O simulado da chegada de um navio com tripulantes infectados pelo vírus ebola, ao Porto de Santos, será realizado neste mês. A expectativa é de que o exercício aconteça até o dia 24. Antes disso, porém, está prevista a escala de embarcações procedentes de áreas endêmicas na África. Duas delas já chegaram ao cais santista.
Vindos do Porto de Lagos, que fica na capital da Nigéria, os navios Spar Hydra e Mandarin Dalian fundearam na Barra de Santos na última terça-feira (30). Eles ainda não estão autorizados a atracar, pois não houve solicitação da Livre Prática (documento que atesta suas condições sanitárias) à Agência Nacional de Vigilância Sanitária (Anvisa).
No simulado, o navio poderá atracar no cais santista, conforme apurou A Tribuna. A partir daí, o tripulante será removido de ambulância para o Hospital Emílio Ribas, na Capital.
A informação inicial, transmitida pelo presidente do Conselho de Autoridade Portuária (CAP) de Santos, Antonio Maurício Ferreira Netto, era de que os doentes seriam retirados antes da atracação do navio, com ele ainda fundeado na Barra.
O exercício voltará a ser debatido na próxima segunda-feira (6), quando Codesp, Anvisa, Corpo de Bombeiros, Praticagem de São Paulo e as secretarias Estadual e Municipal de Saúde se reunirão novamente. Representantes dos órgãos vão analisar se é possível remover os infectados antes da atracação da embarcação. Se não for possível utilizar aeronaves, o uso de lanchas será avaliado. Tudo depende das características do navio, como a altura do acesso à embarcação.

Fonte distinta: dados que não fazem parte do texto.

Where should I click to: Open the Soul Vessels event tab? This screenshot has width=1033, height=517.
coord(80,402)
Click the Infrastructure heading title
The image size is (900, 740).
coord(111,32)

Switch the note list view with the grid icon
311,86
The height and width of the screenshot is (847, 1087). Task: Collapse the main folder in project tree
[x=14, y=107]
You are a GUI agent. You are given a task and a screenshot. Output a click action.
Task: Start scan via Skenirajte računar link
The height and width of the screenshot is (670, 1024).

Se nenhuma das possibilidades der certo, a alternativa será atracar o navio para a remoção do paciente. Neste caso, o prático (especialista que orienta a navegação de cargueiros nas áreas do Porto)deverá ir a bordo para ajudar no deslocamento da embarcação. Por isso, também serão feitos testes para verificar se esses profissionais conseguirão executar suas atividades com o uso de equipamentos individuais de proteção.